山谷,假如家被置于此,我定会谛听山的声音,谛看山的姿颜。那墨绿定是山的长发,那雾霭定是山的裙带,而那泠泠的溪水定是山的双眸,清凉温煦。
“百云回望合,青霭入看无。”假如我活在这高耸入云的青山之上,我定会摒弃这一切尘浮。望着天,寻觅自然的魅力,领悟天地间的契合,洞览诞生与消逝的真谛。
梦到过诗人眼中的“春波碧草”也经历过浪子处经的“晓寒深处”那么家就置于此罢。
草原,浩渺的地方,任你极目千里,也许不到它的边际,就像思想一样,宽广的无垠可寻。
江南一叶,只记得那《水龙吟》的“不是杨花,点点是离人泪”。到那黄州,到那江南,哀愁尽上心头。正像图格列夫的《白净草原》,亦如柴科夫斯基的《悲怆》。
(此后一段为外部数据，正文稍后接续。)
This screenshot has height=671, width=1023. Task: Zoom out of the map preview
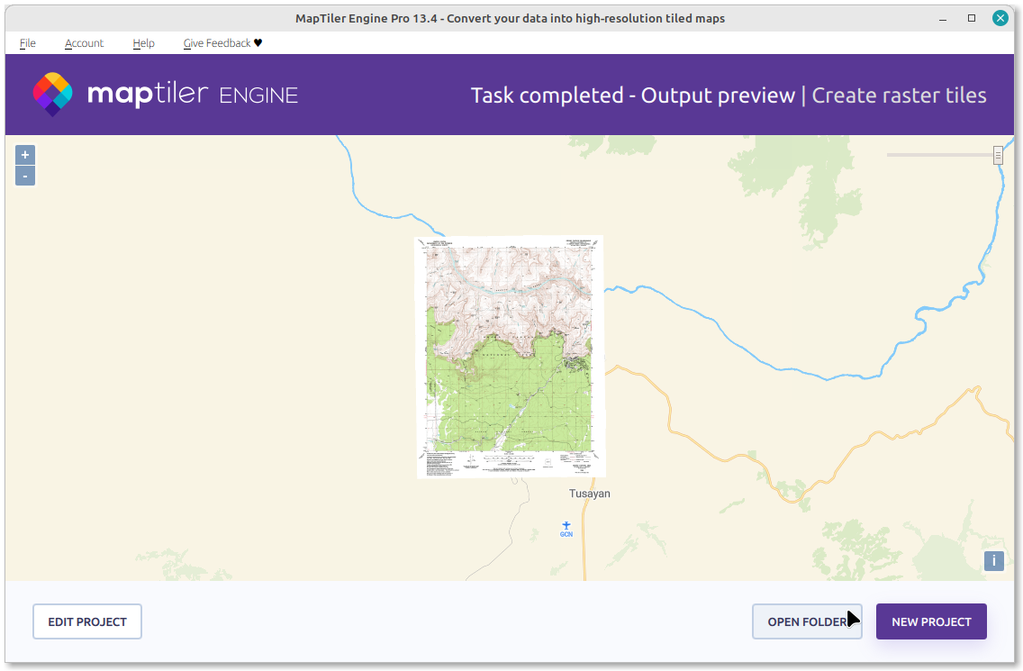pyautogui.click(x=25, y=176)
“欲把西湖比西子,淡妆浓抹总适宜。”住在西湖,一个千百年来被奉为圣地的地方,集结了那么多华夏精髓。从“人在湖中行”的三潭印月,到“停阑四面空明星,一面城头三面山”的湖心亭,到“绿杨阴里”的“白沙堤”,再到素贞和许仙相会的断桥残雪。西湖,它包含了太多的历史,变得无史可寻。千百年的沧桑,就融在这一片天地。住在这里,便生活在了鼎盛的大唐,思考的大宋,平淡的前清。
然而,我更远居住在恋人的住地,为此我愿舍弃。舍弃江的自由,谷的静谧,山的逍遥,草原的广阔,江南的温柔,甚至西湖的华丽。为她,我愿放弃,只为“日暮细雨来,持手共探春。”